> **The request**:
Repeat the lines starting at the one that contains "Sort by Time column header" and ending at the one that contains "pos(33,105)", including both of those lines. Leave the pictures out of your answer.

-- Start of Items --

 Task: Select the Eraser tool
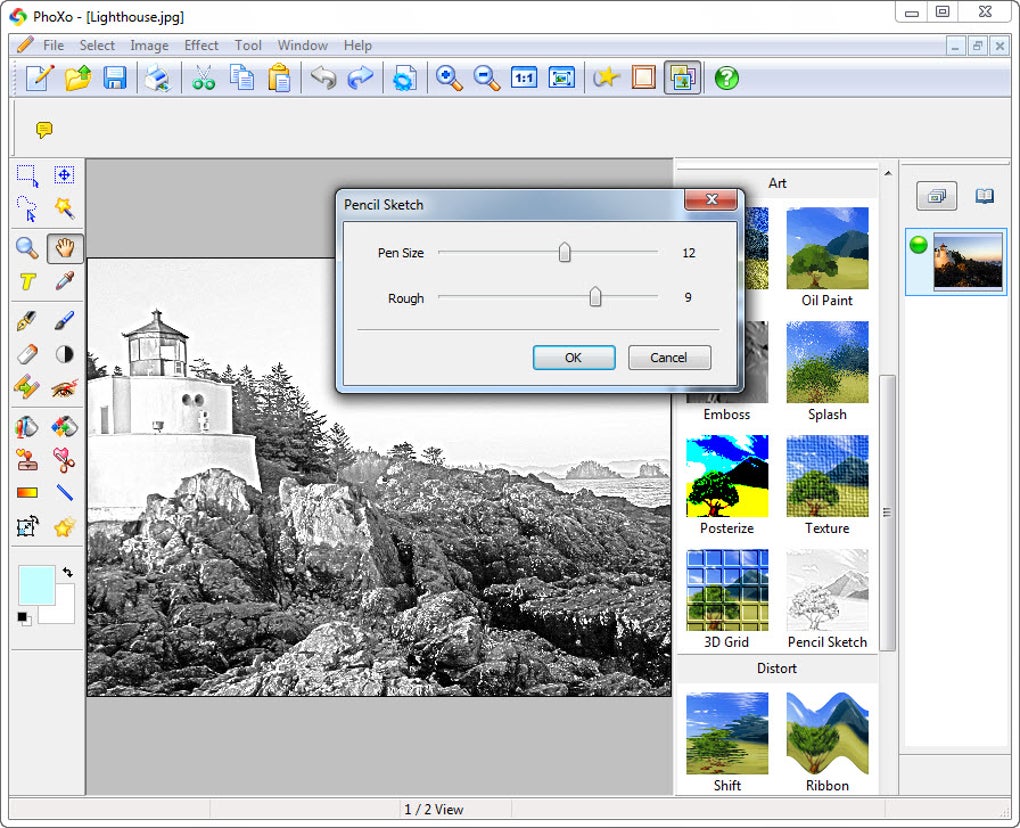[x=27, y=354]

-- End of Items --
-- Start of Items --

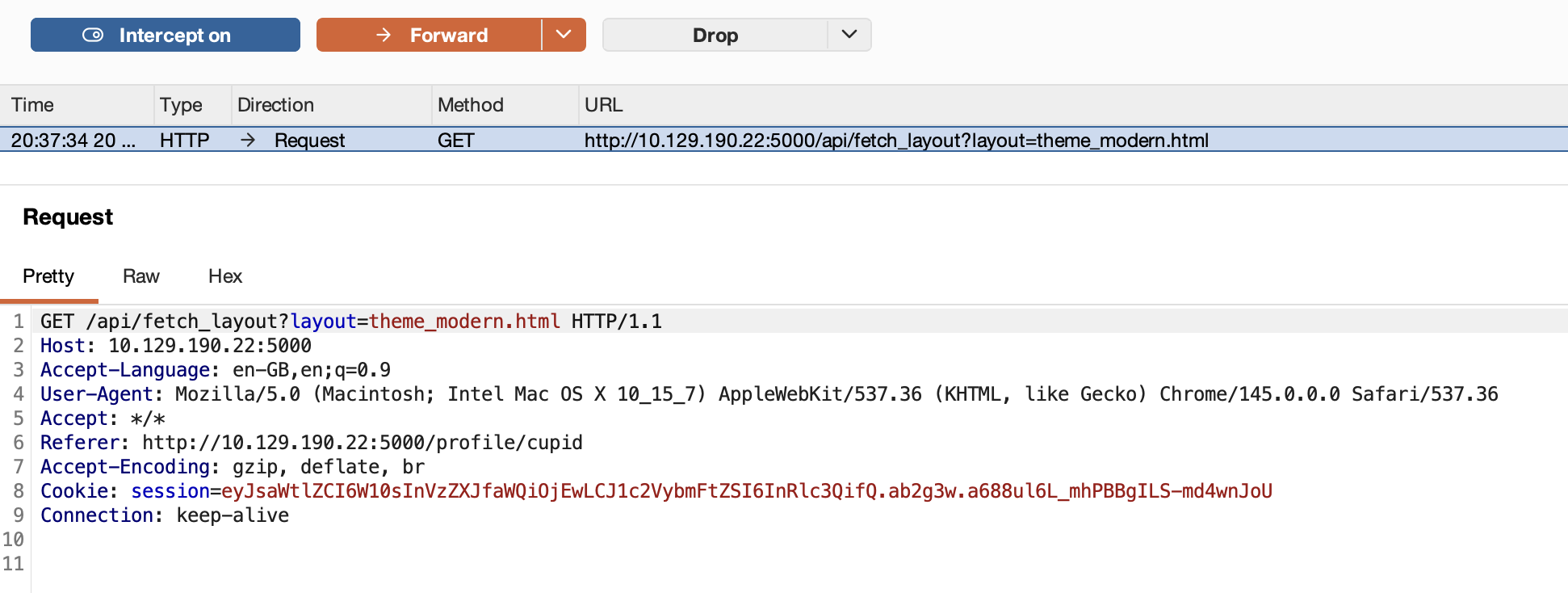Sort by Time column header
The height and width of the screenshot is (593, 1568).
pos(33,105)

-- End of Items --

> **Exercise output**:
Sort by Time column header
The height and width of the screenshot is (593, 1568).
pos(33,105)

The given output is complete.